Deberías venir al pueblo, Mason, insistió Harriet.  Quédate unos días hasta que esto se calme. Tengo una habitación libre sobre la tienda y ese semental estaría más seguro en el establo de la diligencia. Por un instante, Mason lo pensó a su edad y con la pierna mala. ¿Qué tanto podría resistir ante una banda de forajidos despiadados? Pero la idea de abandonar su rancho de ceder al miedo le revolvía el alma.

“Esta es mi casa”, dijo al fin. “He luchado por mantenerla durante 30 años y no pienso huir ahora. Harriet suspiró. Era la respuesta que esperaba. Tan terco como siempre. Al menos acepta esto. Metió la mano en la carreta y sacó una caja de municiones. Las pedí para mi hijo Elías antes de que la fiebre se lo llevara.

Nunca vino a buscarlas. Le servirán a ese Remington tuyo. Mason aceptó el obsequio con una inclinación de cabeza. No tenía por qué hacerlo. Los vecinos se cuidan entre sí, respondió ella simplemente. Pero ten cuidado, Mason. Esos hombres no son como los bandidos de antes. Ahora matan por diversión, no por necesidad. Cuando la carreta de Harriet se perdió por el camino, Mason regresó al corral con el periódico y la caja de balas apretados entre las manos.

El semental percibió su tensión acercándose con las orejas alerta y los ojos brillantes. “Parece que se avecinan problemas, compañero”, dijo Mason acariciando el cuello brillante del animal. “Pero no te preocupes, mientras respire, nadie pondrá un dedo sobre ti.” Esa noche Mason limpió su Remington con una precisión casi ritual.

El gesto le recordó las guardias silenciosas de los años de guerra. cargó cada recámara con cuidado. El peso del arma firme en su mano le daba seguridad. Revisó su viejo rifle Henry, asegurándose de que funcionara bien, y colocó ambas armas al alcance de su cama. El sueño vino inquieto, interrumpido por los dolores de su pierna y las preocupaciones que giraban en su mente.

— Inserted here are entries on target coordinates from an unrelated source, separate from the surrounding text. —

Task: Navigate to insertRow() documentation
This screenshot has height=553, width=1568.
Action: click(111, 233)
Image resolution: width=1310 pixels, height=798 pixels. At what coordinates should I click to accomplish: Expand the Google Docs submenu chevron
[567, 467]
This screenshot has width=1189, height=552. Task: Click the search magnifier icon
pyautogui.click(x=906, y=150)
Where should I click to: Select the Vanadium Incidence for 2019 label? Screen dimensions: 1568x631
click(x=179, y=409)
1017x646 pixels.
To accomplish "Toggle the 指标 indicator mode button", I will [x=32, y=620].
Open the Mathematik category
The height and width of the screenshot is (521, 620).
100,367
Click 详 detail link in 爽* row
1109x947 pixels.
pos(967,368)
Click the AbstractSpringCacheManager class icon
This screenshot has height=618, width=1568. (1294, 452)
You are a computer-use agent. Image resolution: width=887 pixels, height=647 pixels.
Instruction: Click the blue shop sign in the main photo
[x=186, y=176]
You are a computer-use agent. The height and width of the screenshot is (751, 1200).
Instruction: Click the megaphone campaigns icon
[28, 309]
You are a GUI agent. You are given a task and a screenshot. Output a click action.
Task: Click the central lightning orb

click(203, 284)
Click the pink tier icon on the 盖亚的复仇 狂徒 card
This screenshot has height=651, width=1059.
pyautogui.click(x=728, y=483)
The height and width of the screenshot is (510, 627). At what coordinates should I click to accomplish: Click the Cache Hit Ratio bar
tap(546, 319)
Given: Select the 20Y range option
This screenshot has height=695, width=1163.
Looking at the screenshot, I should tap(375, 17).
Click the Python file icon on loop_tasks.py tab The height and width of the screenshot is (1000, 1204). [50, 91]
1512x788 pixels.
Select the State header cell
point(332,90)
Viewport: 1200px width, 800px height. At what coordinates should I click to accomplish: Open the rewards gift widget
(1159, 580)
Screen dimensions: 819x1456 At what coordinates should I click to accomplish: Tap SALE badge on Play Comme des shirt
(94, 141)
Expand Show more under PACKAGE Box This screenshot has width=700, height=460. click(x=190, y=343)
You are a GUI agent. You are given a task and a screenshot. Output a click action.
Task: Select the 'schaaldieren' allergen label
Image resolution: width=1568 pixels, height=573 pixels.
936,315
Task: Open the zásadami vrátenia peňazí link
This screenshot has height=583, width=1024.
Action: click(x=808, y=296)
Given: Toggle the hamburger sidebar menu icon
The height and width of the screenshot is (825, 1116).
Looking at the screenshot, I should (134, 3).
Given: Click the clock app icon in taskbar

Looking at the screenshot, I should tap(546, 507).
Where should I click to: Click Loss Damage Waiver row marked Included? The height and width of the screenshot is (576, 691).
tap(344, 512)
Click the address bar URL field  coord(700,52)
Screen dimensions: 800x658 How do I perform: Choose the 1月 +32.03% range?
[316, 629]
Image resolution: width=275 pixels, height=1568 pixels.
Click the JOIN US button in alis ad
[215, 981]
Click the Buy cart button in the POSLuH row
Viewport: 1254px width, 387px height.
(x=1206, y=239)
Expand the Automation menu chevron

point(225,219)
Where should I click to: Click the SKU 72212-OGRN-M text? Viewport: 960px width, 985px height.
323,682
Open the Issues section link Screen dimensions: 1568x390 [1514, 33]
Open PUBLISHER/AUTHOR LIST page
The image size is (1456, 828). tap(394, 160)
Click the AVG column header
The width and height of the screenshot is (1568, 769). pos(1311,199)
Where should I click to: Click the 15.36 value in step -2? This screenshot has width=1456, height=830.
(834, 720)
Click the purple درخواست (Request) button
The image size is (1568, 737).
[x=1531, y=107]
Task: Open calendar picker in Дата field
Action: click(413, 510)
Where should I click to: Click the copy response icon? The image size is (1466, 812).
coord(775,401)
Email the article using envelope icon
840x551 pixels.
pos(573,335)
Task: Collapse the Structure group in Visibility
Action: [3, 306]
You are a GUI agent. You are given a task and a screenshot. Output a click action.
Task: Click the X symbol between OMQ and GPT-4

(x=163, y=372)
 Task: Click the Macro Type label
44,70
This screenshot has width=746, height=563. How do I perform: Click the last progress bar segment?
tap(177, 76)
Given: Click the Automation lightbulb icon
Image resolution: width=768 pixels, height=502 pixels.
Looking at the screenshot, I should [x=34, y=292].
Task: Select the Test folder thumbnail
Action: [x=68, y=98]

Cada crujido de la casa o soplo de viento entre las rendijas lo hacía despertar alerta. Sin embargo, la noche pasó sin incidentes. El amanecer llegó con el canto suave de las alondras del desierto y el aullido lejano de un coyote solitario. Mason se levantó junto con el sol. Sus articulaciones protestaron mientras se ponía las botas.

Había trabajo que hacer. Hubiera o no bandidos. cruzó hacia el granero con el revólver al cinto y fue recibido por un relincho ansioso de medianoche. “Buenos días para ti también, amigo”, dijo Mason abriendo la puerta del corral para dejar al semental salir a ejercitarse en el potrero. Medianoche galopó alegre corcobeando y dando patadas al aire fresco antes de lanzarse en carrera alrededor del terreno.

Mason lo observó con orgullo silencioso. El caballo era una maravilla en movimiento fuerte, seguro, con una elegancia natural que haría llorar de envidia a cualquier oficial de caballería. Mientras se preparaba para limpiar los establos, un destello metálico en la cresta norte llamó su atención. Se quedó inmóvil, los ojos entrecerrados.

Allí estaba otra vez el reflejo del sol de metal. Su mano se posó en el revólver mientras su mente calculaba distancias y opciones. La colina estaba a más de media milla demasiado lejos para un disparo de pistola, pero dentro del alcance del rifle. era el punto perfecto para observar el rancho sin ser visto, salvo que Mason conocía cada rincón de esas tierras mejor que nadie.